Para fortuna de todos, la represión, la persecución y los asesinatos políticos ya son cosas del pasado. Sin embargo, todavía persiste en nuestro país la mentalidad del bravucón, derivada de un poder real o un poder de hecho (por vía de contactos, un puesto, un rango, etc.) que se ejecuta en perjuicio de otras personas.
Desde el civil que es apresado por el capricho de un oficial, hasta el oficial que es expulsado de su empleo por aplicar la ley sobre un oficial de mayor rango, es una represión que debemos asumir con la misma seriedad que con lo vivido en el pasado.
Que si bien hoy es muy raro que se persiga a los comunistas, no deja de ser igual de grave que se persiga a nacionales de Haití que residen aquí sólo en base a su raza, como así lo demostrara la caja de Pandora abierta con el caso de Nycodem Cony. Luego los dominicanos son de los primeros en rasgarse las vestiduras por la racista Ley de Inmigración de Arizona, pero a lo interno es lo que hacemos.
Por suerte ya no vivimos una época en la que toda la riqueza del país se concentraba en las manos de un dictador, pero hoy estamos amarrados a una clase política voraz y una clase empresarial acomodada, manipuladora y sofocante. El Estado no sólo sofoca los emprendimientos exitosos en un mar de impuestos o prácticas estatistas, sino que también otorga irritantes privilegios a una clase empresarial en general incompetente, cuyo modelo de negocios se centra en aplastar la competencia interna con prácticas desleales y mantener a raya la externa llorando por protecciones, subsidios y contratos exclusivos al Gobierno.
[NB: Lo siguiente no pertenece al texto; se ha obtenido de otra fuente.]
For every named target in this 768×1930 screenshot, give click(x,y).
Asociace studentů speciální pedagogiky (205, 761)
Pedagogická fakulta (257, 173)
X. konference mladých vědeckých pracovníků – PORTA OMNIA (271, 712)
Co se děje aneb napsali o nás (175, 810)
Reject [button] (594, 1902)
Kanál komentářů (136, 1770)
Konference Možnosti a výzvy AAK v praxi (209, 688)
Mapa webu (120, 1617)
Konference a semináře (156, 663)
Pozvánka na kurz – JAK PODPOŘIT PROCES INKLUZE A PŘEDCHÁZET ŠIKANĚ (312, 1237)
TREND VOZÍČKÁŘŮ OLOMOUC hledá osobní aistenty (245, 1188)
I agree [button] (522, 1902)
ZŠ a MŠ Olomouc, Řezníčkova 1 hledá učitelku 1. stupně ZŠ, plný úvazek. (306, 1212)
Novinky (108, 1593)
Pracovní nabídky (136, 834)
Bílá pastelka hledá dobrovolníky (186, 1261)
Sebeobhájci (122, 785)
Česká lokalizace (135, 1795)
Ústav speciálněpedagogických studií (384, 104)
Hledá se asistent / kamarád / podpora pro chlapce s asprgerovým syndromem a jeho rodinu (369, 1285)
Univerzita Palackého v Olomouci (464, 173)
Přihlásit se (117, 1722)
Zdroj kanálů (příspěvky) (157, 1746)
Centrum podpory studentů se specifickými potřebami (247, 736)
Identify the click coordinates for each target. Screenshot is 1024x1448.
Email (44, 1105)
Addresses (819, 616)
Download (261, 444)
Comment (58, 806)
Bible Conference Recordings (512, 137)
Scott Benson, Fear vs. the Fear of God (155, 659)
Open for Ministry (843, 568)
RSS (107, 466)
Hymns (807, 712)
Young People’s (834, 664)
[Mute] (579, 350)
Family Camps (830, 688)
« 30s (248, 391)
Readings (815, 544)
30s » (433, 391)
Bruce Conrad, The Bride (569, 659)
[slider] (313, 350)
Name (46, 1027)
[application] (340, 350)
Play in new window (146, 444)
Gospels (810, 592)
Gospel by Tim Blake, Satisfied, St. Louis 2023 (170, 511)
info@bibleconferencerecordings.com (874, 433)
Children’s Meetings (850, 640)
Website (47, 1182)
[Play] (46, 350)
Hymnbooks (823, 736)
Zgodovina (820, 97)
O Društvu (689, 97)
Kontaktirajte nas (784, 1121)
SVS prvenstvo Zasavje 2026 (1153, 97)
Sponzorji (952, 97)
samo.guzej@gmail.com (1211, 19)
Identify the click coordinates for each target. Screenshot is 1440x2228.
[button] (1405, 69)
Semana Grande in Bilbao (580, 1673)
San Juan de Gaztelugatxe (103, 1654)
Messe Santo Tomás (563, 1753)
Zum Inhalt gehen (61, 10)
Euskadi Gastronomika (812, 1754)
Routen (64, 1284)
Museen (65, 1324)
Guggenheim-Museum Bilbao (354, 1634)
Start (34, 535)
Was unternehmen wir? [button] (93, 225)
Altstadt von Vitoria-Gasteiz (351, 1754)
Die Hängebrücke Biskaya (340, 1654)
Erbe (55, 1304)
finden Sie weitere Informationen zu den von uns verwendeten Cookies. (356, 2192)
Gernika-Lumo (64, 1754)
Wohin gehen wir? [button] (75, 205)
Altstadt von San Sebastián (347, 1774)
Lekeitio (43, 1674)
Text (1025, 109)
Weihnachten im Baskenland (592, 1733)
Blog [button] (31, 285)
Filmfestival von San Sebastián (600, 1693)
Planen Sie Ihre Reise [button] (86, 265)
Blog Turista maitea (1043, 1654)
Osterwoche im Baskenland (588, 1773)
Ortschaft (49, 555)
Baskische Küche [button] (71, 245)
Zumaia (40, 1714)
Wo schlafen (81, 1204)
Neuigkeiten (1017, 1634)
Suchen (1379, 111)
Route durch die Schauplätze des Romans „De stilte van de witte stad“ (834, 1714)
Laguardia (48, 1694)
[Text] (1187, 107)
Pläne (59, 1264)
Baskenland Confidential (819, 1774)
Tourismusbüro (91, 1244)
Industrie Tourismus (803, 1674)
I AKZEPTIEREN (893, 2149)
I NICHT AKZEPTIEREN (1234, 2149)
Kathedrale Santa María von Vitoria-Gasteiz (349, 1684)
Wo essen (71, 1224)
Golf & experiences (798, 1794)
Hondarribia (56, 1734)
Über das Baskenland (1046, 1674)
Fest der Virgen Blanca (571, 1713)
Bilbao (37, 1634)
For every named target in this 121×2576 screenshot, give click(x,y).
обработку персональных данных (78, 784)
Sí, se logró el gran éxito de tener elecciones libres, pero se demostró que una cantidad notoria de la población entiende que esto no se ha traducido en opciones de representantes dignos por quienes animarse a votar.
Hemos avanzado de ser un país totalmente oprimido, a vivir en relativa libertad y bajo un régimen democrático. Sin embargo, pareciere como si todas esas manifestaciones retrógradas de antaño las lleváramos incrustadas en nuestros genes.
Aún nos falta muchísimo por aprender, pero el primer paso es aceptar que si bien no estamos tan mal como estábamos, también es cierto que no estamos ni remotamente bien como debemos, y eso en las cosas básicas. Ya veremos cuando tengamos que sentarnos a trabajar en lo verdaderamente complejo.